In early 2016, several Arizona voters and organizations filed a federal lawsuit against the Arizona Secretary of State and other state election officials, alleging that several of Arizona's election laws and regulations are racially discriminatory in violation of the federal Voting Rights Act and the U.S. Constitution. The plaintiffs claims ultimately centered around two provisions: (1) Arizona's out-of-precinct regulation providing that provisional ballots cast in person on Election day, but outside of that voter's designated precinct, not be counted, and (2) Arizona's then recently enacted ballot collection law, H.B. 2023, which makes it a felony for anyone other than the voter to possess that voter's early mail ballot, unless the possessor falls into certain statutory exceptions.
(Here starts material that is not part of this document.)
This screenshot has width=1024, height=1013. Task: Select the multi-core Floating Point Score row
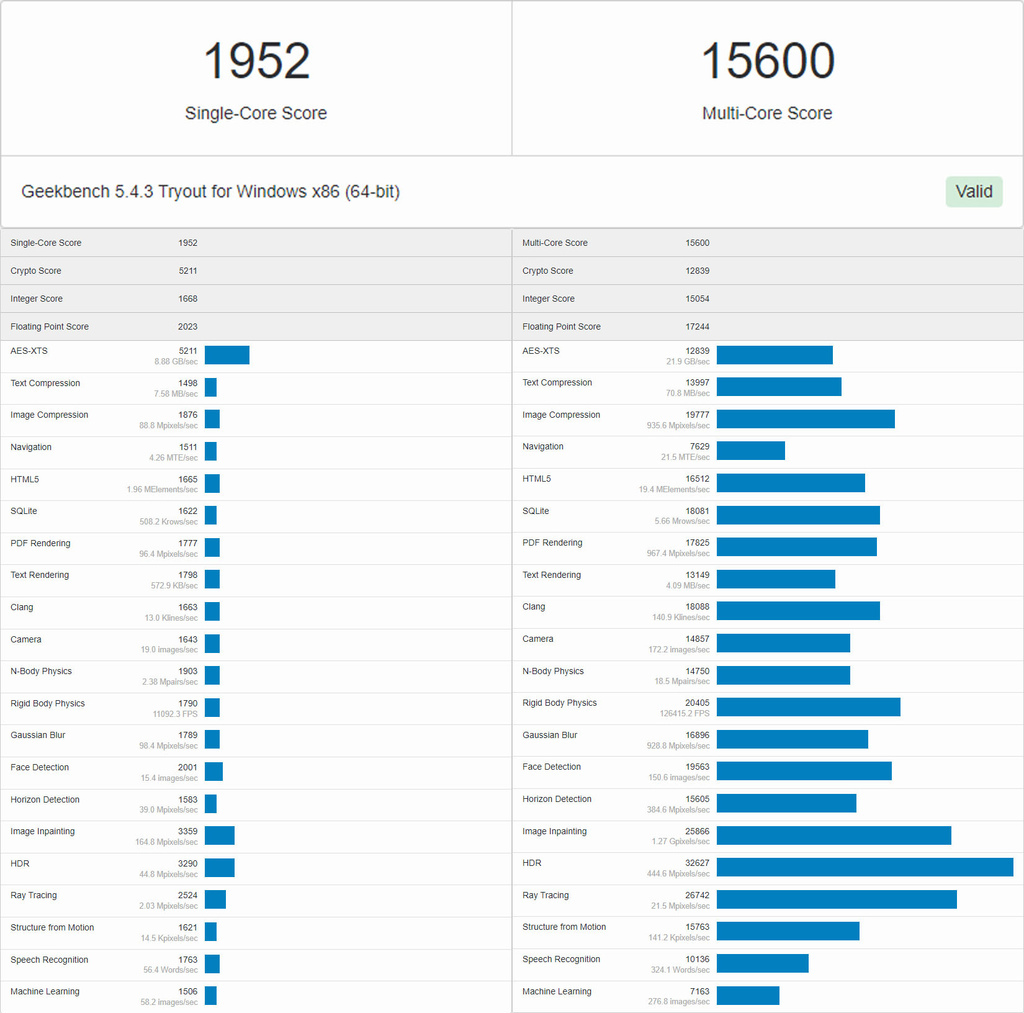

The plaintiffs claim that these rules impose "onerous burdens" on Arizona citizens' right to vote that disproportionately impact minority voters in the state such that it is more likely their votes will not be counted in violation of Section 2 of the Voting Rights Act, the 1st Amendment, and the Equal Protection Clause of the 14th Amendment. Additionally, the plaintiffs allege that Arizona's ballot collection law was enacted with a discriminatory intent in violation of Section 2 of the Voting Rights Act and the 15th Amendment of the U.S. Constitution. The plaintiffs are seeking a declaratory judgment that the challenged election practices are unlawful and a permanent injunction requiring the defendants to count out-of-precinct provisional ballots and barring them from enforcing the ballot collection law.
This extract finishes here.